_EXERCISE:_
Each record must reappear in the answer exactly as it is written.

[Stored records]
----

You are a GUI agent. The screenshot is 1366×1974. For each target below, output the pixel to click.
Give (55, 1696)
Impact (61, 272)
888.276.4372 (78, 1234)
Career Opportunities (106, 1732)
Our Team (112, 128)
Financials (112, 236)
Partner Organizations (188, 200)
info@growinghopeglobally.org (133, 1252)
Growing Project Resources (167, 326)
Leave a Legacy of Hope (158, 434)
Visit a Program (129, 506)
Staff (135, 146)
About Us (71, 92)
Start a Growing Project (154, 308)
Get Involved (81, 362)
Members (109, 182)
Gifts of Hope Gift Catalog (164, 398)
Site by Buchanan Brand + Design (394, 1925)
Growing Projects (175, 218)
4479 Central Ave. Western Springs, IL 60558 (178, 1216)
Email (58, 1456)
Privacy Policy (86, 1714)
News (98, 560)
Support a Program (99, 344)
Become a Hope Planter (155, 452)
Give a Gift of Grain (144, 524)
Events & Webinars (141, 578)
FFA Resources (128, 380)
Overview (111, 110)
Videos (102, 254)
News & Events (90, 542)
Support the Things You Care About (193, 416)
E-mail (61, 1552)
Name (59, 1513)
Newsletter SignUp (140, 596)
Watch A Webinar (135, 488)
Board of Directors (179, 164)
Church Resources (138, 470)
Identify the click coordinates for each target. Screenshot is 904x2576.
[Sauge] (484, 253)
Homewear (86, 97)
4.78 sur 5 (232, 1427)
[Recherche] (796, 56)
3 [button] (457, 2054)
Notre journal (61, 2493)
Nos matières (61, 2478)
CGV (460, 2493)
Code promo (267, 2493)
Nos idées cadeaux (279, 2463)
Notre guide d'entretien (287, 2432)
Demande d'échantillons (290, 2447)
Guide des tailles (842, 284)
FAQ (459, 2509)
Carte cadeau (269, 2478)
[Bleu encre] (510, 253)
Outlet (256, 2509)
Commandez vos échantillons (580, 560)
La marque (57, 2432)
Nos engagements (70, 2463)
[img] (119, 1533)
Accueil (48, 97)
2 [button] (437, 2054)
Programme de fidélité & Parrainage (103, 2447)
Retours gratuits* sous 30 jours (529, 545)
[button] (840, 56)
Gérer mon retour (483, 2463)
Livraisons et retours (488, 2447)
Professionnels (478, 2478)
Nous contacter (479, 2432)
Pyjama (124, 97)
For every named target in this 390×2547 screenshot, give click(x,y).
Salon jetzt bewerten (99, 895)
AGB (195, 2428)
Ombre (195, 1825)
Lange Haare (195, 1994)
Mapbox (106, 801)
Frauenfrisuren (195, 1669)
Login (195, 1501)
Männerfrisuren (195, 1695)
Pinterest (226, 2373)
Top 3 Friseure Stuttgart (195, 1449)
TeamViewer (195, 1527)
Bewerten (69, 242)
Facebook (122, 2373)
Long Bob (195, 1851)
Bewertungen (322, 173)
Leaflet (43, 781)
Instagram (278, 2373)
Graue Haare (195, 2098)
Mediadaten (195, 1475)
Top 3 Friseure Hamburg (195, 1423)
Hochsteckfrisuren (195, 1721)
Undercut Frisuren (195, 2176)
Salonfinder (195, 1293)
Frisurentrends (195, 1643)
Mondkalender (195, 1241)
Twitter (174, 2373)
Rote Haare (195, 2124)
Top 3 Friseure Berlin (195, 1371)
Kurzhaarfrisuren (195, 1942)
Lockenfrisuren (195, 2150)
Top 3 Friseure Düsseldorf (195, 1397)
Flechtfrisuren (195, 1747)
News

----

_WRITTEN ANSWER:_
You are a GUI agent. The screenshot is 1366×1974. For each target below, output the pixel to click.
Give (55, 1696)
Impact (61, 272)
888.276.4372 (78, 1234)
Career Opportunities (106, 1732)
Our Team (112, 128)
Financials (112, 236)
Partner Organizations (188, 200)
info@growinghopeglobally.org (133, 1252)
Growing Project Resources (167, 326)
Leave a Legacy of Hope (158, 434)
Visit a Program (129, 506)
Staff (135, 146)
About Us (71, 92)
Start a Growing Project (154, 308)
Get Involved (81, 362)
Members (109, 182)
Gifts of Hope Gift Catalog (164, 398)
Site by Buchanan Brand + Design (394, 1925)
Growing Projects (175, 218)
4479 Central Ave. Western Springs, IL 60558 (178, 1216)
Email (58, 1456)
Privacy Policy (86, 1714)
News (98, 560)
Support a Program (99, 344)
Become a Hope Planter (155, 452)
Give a Gift of Grain (144, 524)
Events & Webinars (141, 578)
FFA Resources (128, 380)
Overview (111, 110)
Videos (102, 254)
News & Events (90, 542)
Support the Things You Care About (193, 416)
E-mail (61, 1552)
Name (59, 1513)
Newsletter SignUp (140, 596)
Watch A Webinar (135, 488)
Board of Directors (179, 164)
Church Resources (138, 470)
Identify the click coordinates for each target. Screenshot is 904x2576.
[Sauge] (484, 253)
Homewear (86, 97)
4.78 sur 5 (232, 1427)
[Recherche] (796, 56)
3 [button] (457, 2054)
Notre journal (61, 2493)
Nos matières (61, 2478)
CGV (460, 2493)
Code promo (267, 2493)
Nos idées cadeaux (279, 2463)
Notre guide d'entretien (287, 2432)
Demande d'échantillons (290, 2447)
Guide des tailles (842, 284)
FAQ (459, 2509)
Carte cadeau (269, 2478)
[Bleu encre] (510, 253)
Outlet (256, 2509)
Commandez vos échantillons (580, 560)
La marque (57, 2432)
Nos engagements (70, 2463)
[img] (119, 1533)
Accueil (48, 97)
2 [button] (437, 2054)
Programme de fidélité & Parrainage (103, 2447)
Retours gratuits* sous 30 jours (529, 545)
[button] (840, 56)
Gérer mon retour (483, 2463)
Livraisons et retours (488, 2447)
Professionnels (478, 2478)
Nous contacter (479, 2432)
Pyjama (124, 97)
For every named target in this 390×2547 screenshot, give click(x,y).
Salon jetzt bewerten (99, 895)
AGB (195, 2428)
Ombre (195, 1825)
Lange Haare (195, 1994)
Mapbox (106, 801)
Frauenfrisuren (195, 1669)
Login (195, 1501)
Männerfrisuren (195, 1695)
Pinterest (226, 2373)
Top 3 Friseure Stuttgart (195, 1449)
TeamViewer (195, 1527)
Bewerten (69, 242)
Facebook (122, 2373)
Long Bob (195, 1851)
Bewertungen (322, 173)
Leaflet (43, 781)
Instagram (278, 2373)
Graue Haare (195, 2098)
Mediadaten (195, 1475)
Top 3 Friseure Hamburg (195, 1423)
Hochsteckfrisuren (195, 1721)
Undercut Frisuren (195, 2176)
Salonfinder (195, 1293)
Frisurentrends (195, 1643)
Mondkalender (195, 1241)
Twitter (174, 2373)
Rote Haare (195, 2124)
Top 3 Friseure Berlin (195, 1371)
Kurzhaarfrisuren (195, 1942)
Lockenfrisuren (195, 2150)
Top 3 Friseure Düsseldorf (195, 1397)
Flechtfrisuren (195, 1747)
News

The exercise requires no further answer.